This story isn't really true, but it isn't really false.

Empty Gestures )
Who am I?

I've been asking myself for years, but the answers keep changing and no single answer satisfies the question.

A few pieces of who I am:

I am a woman. I have always identified strongly with the "traditional" roles of my sex: a wife and mother, cook, seamstress, gardener, crafter. I can vegetables and jams, I bake bread every weekend. And yet I revel in some very non-traditional freedoms of the modern woman- the right to vote, to choose my own career, to marry the man I love and not my parents' choice. And though I am a wife I am still myself- I do not see myself as Mrs Steve, but as Carrie, who happens to be married to Steve.

I am a writer. Beyond all other pursuits in my life, writing defines me. My job is just a job. Writing is my blood, my soul, my life. Words are my passion, crafting them my pursuit- for joy and sorrow, for hope and despair, for all of the heights and depths to which a story can transport you. I am soon to take my passion back to school- I am applying to an MFA program in writing fiction. If all goes well, by January I will be a grad student.

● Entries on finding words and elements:
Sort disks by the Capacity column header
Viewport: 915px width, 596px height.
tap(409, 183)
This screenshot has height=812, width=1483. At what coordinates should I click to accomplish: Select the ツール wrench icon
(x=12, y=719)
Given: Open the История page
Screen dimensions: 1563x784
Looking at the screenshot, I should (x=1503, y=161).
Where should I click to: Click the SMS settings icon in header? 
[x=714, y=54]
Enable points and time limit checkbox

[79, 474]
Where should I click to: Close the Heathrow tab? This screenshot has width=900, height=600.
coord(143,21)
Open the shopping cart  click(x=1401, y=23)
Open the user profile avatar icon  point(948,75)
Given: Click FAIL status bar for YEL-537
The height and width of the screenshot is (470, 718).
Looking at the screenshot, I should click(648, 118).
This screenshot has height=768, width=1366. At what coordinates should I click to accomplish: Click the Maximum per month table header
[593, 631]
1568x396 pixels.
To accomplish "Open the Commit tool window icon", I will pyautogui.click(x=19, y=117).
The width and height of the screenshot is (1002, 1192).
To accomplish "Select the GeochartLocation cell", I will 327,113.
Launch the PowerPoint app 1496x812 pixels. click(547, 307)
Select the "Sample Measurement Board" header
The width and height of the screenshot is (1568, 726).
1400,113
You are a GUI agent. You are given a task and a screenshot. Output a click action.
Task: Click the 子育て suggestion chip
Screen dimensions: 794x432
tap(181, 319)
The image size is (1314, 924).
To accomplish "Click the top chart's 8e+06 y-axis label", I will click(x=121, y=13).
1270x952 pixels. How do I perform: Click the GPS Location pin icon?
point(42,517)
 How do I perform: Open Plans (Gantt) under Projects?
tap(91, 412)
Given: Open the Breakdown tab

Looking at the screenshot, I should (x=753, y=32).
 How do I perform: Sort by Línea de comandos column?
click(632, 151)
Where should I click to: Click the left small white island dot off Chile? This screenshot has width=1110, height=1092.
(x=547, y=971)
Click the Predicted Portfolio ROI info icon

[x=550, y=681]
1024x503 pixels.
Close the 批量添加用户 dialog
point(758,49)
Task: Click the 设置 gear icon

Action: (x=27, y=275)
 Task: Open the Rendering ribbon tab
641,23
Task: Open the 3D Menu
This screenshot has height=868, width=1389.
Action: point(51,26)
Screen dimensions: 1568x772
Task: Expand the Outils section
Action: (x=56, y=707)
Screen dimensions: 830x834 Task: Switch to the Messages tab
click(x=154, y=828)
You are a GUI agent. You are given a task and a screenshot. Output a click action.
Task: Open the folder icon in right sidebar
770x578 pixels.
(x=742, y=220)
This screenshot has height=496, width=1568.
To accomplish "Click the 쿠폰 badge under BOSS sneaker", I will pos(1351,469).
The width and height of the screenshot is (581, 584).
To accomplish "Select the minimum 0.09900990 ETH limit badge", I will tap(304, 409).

● Tasks and exercises:
A: Summarize the "Who am I?" essay in two sentences.
B: In the "Who am I?" essay, what kind of program is the writer applying to?

● Responses for each task:
A: Carrie says she has asked herself who she is for years without finding a single answer that satisfies. She describes herself as a woman who embraces traditional roles and modern freedoms while remaining herself in marriage, and above all as a writer who is applying to an MFA program in writing fiction.

B: An MFA program in writing fiction.